Abbreviations: BNP, B‐type natriuretic protein; DAPA, dapagliflozin; hsCRP, HDL, high density lipoprotein; high‐sensitivity C‐reactive protein; LDL, low density lipoprotein; MET, metformin; SAXA, saxagliptin; SBP, systolic blood pressure; SE, standard error; SI units, international system of units; SITA, sitagliptin.

Excluding data after rescue medication.

Number of patients discontinued owing to lack of glycaemic control or rescued for not achieving pre‐specified glycaemic targets.

Including data after rescue medication.

From baseline levels, systolic blood pressure decreased in the DAPA plus SAXA group and increased in the SITA group at Week 52 (adjusted mean ± SE change, −2.6 ± 0.9 vs +2.5 ± 1.0 mm Hg, respectively) (Table 2). The adjusted difference (95% CI) between treatment groups was −5.1 mm Hg (−7.7, −2.5).

The changes from baseline in hsCRP, BNP and urinary glucose: creatinine ratio are included in Table 2. Patients in the DAPA plus SAXA group showed a greater change from baseline in urinary glucose: creatinine ratio than did those in the SITA group (adjusted mean ± SE change, 40.1 ± 2.3 vs −1.1 ± 2.4).

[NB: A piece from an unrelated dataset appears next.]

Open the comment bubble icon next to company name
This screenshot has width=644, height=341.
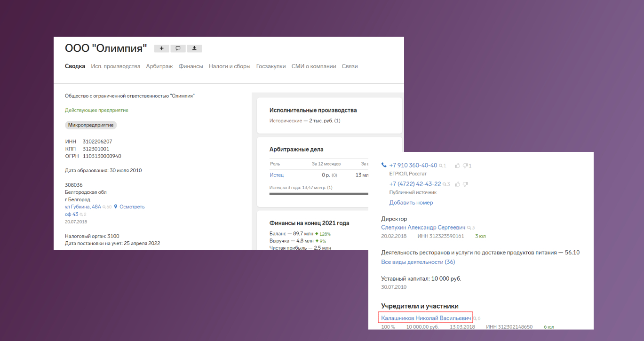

Adjusted mean changes from baseline in fasting serum lipids (total cholesterol, LDL‐cholesterol, HDL‐cholesterol, and triglycerides) were small and no clinically meaningful differences between treatment groups were observed, with all lipid values remaining in the normal to borderline ranges up to Week 52 (Table 2).

3.3. Safety

Triple therapy with DAPA plus SAXA add‐on to MET was generally well tolerated after 52 weeks of treatment; the incidence of AEs in patients receiving triple therapy was similar to that in patients receiving dual therapy with SITA add‐on (Table 3). AEs that were determined by the investigator to be related to the study drug were reported by 22 (9.5%) patients in the DAPA plus SAXA group and by 17 (7.4%) patients in the SITA group. Few patients discontinued the study because of AEs (DAPA plus SAXA, 1.7%; SITA, 4.4%) and none of these discontinuations was because of hypoglycaemia. The proportion of patients who experienced SAEs was low in both treatment groups (DAPA plus SAXA, 3.9%; SITA, 5.7%). Of the SAEs reported, none was considered by the investigator to be related to DAPA plus SAXA treatment, and only one SAE, drug hypersensitivity, was reported to be related to SITA treatment. The most common SAEs were pneumonia, endometriosis and osteoarthritis, which were reported for two patients each in the SITA group; no other SAEs were reported more than once in either treatment group.

Table 3.

Summary of adverse events over 52 weeks of treatment (safety set)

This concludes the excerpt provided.